I was intrigued by those mushroom lamps by a Japanese artist. I didn't like the on/off button, though, and I wasn't thrilled about the prospect of making mushrooms out of glass.
Here's my version, using stuff I had on hand.
Unfortunately, we didn't have a suitable solar panel and my husband wasn't up for running to the local supplier for one, so I have to wait a bit before it's completely finished to my liking. I designed the shape so the small solar panel can rest on the back at an angle and charge during the day if one leaves it in a sunny windowsill.
I wanted the mushrooms to resemble the real luminous mushrooms and glow for awhile after it was turned off.
Step 1: Prepare the Log
I was originally going to use part of a birch branch I cut from our tree (it had been partly rotted). Once I started sawing the rotten part off, two spiders and an earwig crawled out and I lost my nerve. I considered my other options.
A smooth, decaying stick I found in the strawberry bed seemed aesthetically pleasing... but all the cracks almost guaranteed lots of bugs.
The maple branch I'd removed from our tree a few weeks ago was almost certain to have very few things that might crawl out and bite me, but it just wasn't very interesting to look at.
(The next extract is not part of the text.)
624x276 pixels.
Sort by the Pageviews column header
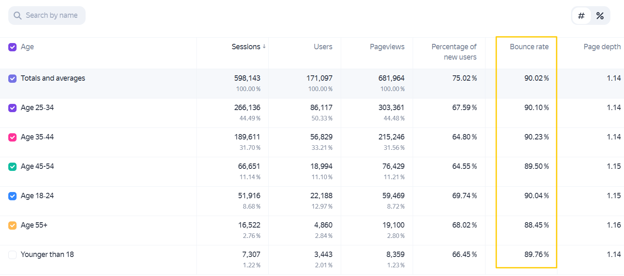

Finally, I decided on the root end of some evergreen bushes I recently ripped up. I didn't see any holes where bugs might be hiding, and it was definitely interesting to look at. I washed it with the hose, broke off the extra branches, and dried it in the oven at 200 degrees for a couple hours. That way, any bugs would hopefully die.
I then drilled holes where I thought mushrooms should go.
I decided to put the wiring etc in the back, rather than hollowing out part of the log. The solar panel would have to be visible, anyway.